In addition, in the embodiment, in order to make the transparent substrate 232 and the first light-shielding spacer 220 more stably joined, an adhesive layer D1 may be disposed between the transparent substrate 232 and the first light-shielding spacer 220. Similarly, an adhesive layer D2 can be disposed between the transparent substrate 232 and the second light-shielding spacer 240, and an adhesive layer D3 can be disposed between the second light-shielding spacer 240 and the transparent cover 250. An adhesive layer D4 is disposed between the light shielding spacer 220 and the image sensor 210. The adhesive layers D1, D2, D3, and D4 may be adhesives having good adhesion such as double-sided tape or ultraviolet-curable adhesive.

Then, in the embodiment, a surface 252 of the transparent cover 250 away from the second light-shielding spacer 240 and a surface 212 of the image sensor 210 remote from the first light-shielding spacer 220 are respectively formed. Protective layers 262, 264.

Then, referring to FIG. 2B, a fixed housing 270 is formed on the sidewall S of the image sensor 210, the first light-shielding spacer 220, the lens layer 230, the second light-shielding spacer 240, and the transparent cover 250, and is fixed. The housing 270 is located in the non-light collecting area A2, and the material of the fixed housing 270 includes a thermosetting material. In the present embodiment, the fixed housing 270 has a thickness T greater than about 10 microns (e.g., 40 to 50 microns). The material of the fixed case 270 is, for example, a material that can withstand high temperatures (250 ° C or higher).

Then, referring to FIG. 2C, the protective layers 262, 264 are removed to remove the portions of the fixed housing 270 on the protective layers 262, 264. At this time, the image sensing module 200 of the present embodiment has been initially formed. In addition, a plurality of conductive bumps B can be selectively formed on the surface 212 of the image sensor 210 so that the image sensor 210 can be electrically connected to other electronic components (eg, lines by the conductive bumps B). board).

In detail, the method of forming the fixed housing 270 is, for example, spraying the thermosetting material on the image sensor 210, the first light-shielding spacer 220 and the lens layer 230, the second light-shielding spacer 240, and the sidewall S of the transparent cover 250. After that, the thermosetting material is cured by heating.

When the thermosetting material is sprayed, the thermosetting material conformally and continuously covers the image sensor 210, the first light-shielding spacer 220 and the lens layer 230, the second light-shielding spacer 240 and the side wall S of the transparent cover 250, and the image sense. The surface of the detector 210 facing the first light-shielding spacer 220 is 214.
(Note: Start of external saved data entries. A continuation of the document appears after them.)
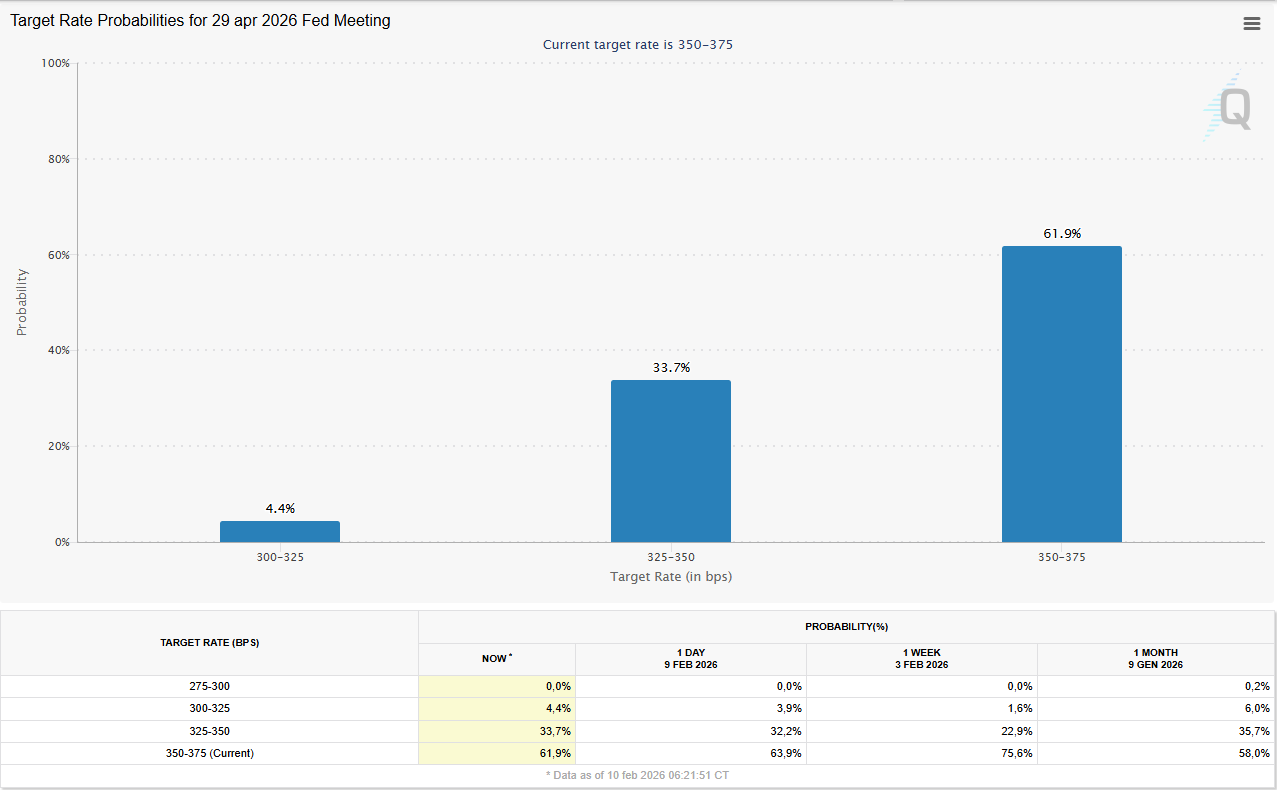The width and height of the screenshot is (1277, 790).
Task: Click the PROBABILITY(%) table header
Action: tap(846, 627)
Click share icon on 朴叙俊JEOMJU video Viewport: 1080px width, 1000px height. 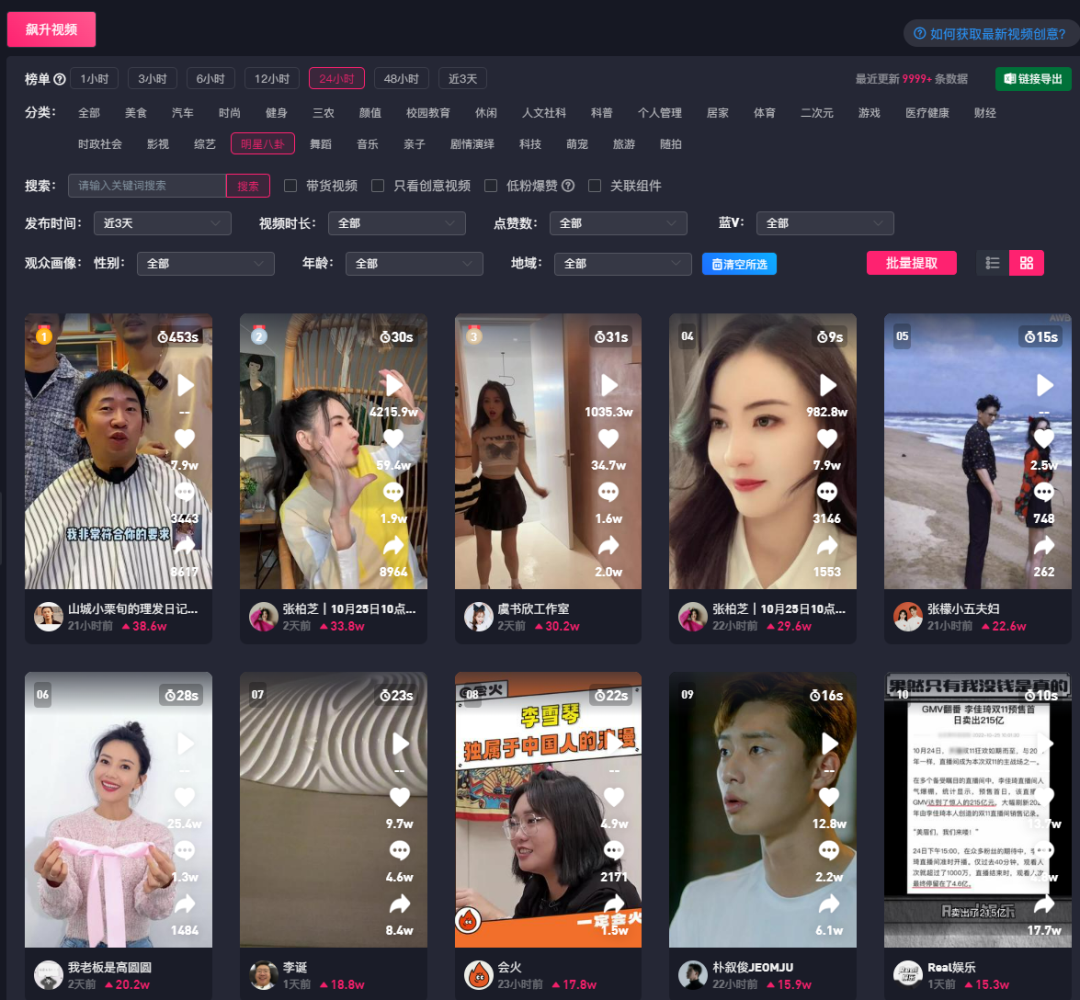click(829, 904)
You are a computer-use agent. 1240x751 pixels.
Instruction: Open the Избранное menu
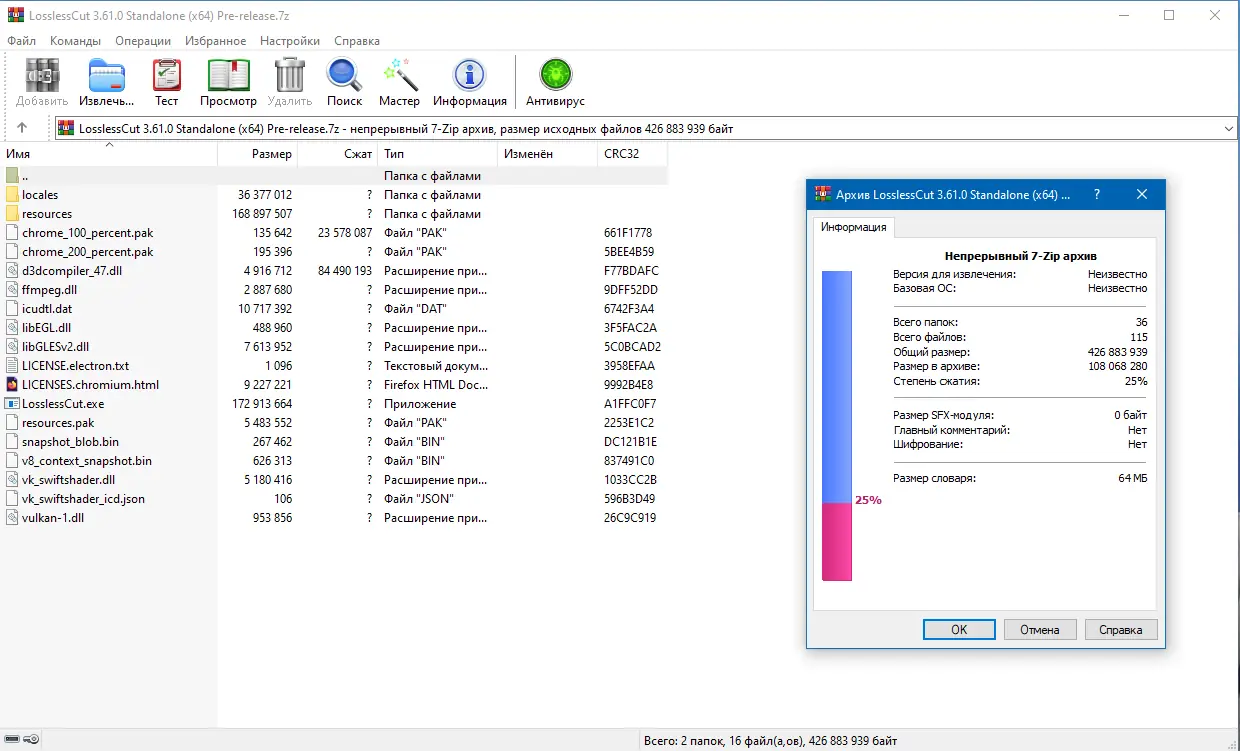pos(215,41)
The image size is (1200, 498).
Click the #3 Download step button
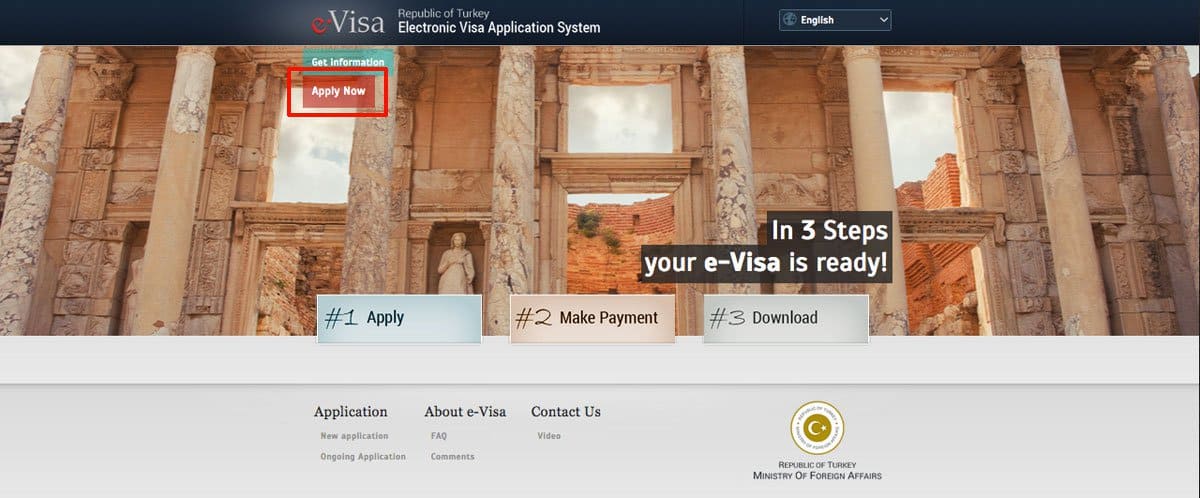click(785, 318)
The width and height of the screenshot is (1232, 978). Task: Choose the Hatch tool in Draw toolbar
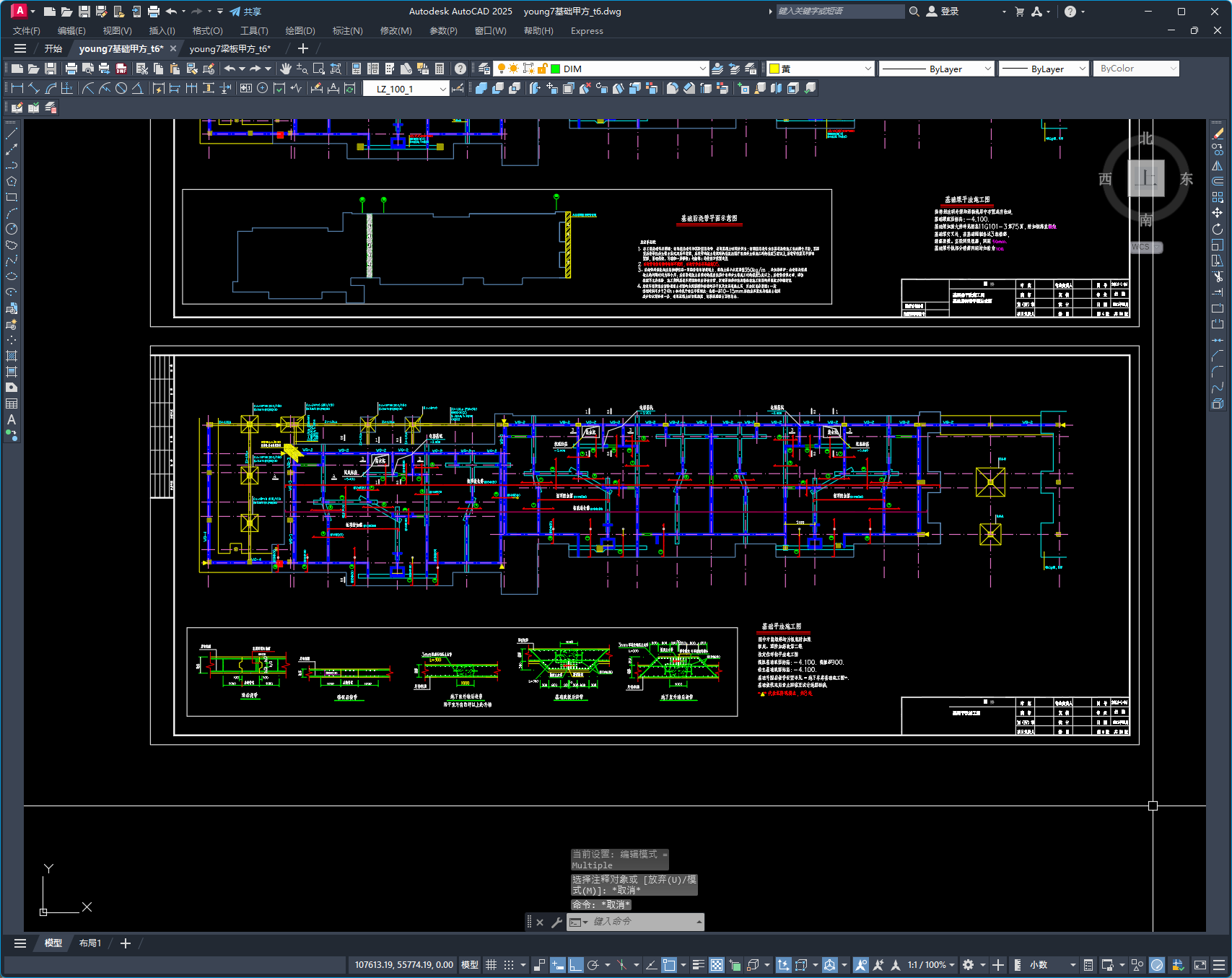(12, 356)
After heating and curing the thermosetting material, the cured thermosetting material can effectively restrain all the components of the coating (image sensor 210, first light-shielding spacer 220, lens layer 230, second light-shielding spacer 240, and transparent cover) The plate 250) avoids the displacement of these components, thereby increasing the structural strength of the image sensing module 200 of the present embodiment, and ensuring the image quality of the image sensing module 200. In detail, the fixed housing 270 can resist the lateral force and the vertical pulling force applied to the image sensing module 200, thereby ensuring that the components covered by the fixed housing 270 can be firmly engaged.

Furthermore, the fixed housing 270 of the present embodiment is directly formed on the sidewall S of the image sensor 210, the first light-shielding spacer 220, the lens layer 230, the second light-shielding spacer 240, and the transparent cover 250. Therefore, regardless of the appearance of the aforementioned components (the image sensor 210, the first light-shielding spacer 220 and the lens layer 230, the second light-shielding spacer 240, and the transparent cover 250), the fixed housing 270 can be effectively packaged. Over the aforementioned components.

In addition, in the embodiment, the fixed housing 270 can be an opaque material layer. Therefore, the fixed housing 270 can effectively shield the external environment from light, thereby avoiding the problem of stray light, thereby improving the image sensing module. 200 image quality. In this embodiment, the thermosetting material may be an opaque material.

In addition, since the fixed housing 270 of the embodiment can withstand high temperatures (above 250 ° C), the image sensing module 200 of the embodiment can be electrically connected to other electronic components (such as a circuit board) through a tin furnace. .

In addition, in order to prevent stray light from entering the second through hole 242, an aperture structure 290 may be disposed on the surface 252 of the transparent cover plate 250, and the aperture structure 290 has an opening 292 exposing the lens layer 230 in the set. Part of the light zone A1.

In another embodiment, a protective layer (not shown) may expose a portion of the surface 252 of the transparent cover 250. Therefore, after the protective layer is removed, the fixed housing 270 may cover a portion of the surface 252 (as shown in FIG. 3). Show). In this way, the fixed housing 270 can block the stray light from entering the second through hole 242 by shielding the partial transparent cover plate 250, and the fixed housing 270 can be more firmly fixed by covering the portion of the surface 252. Light transmissive cover plate 250.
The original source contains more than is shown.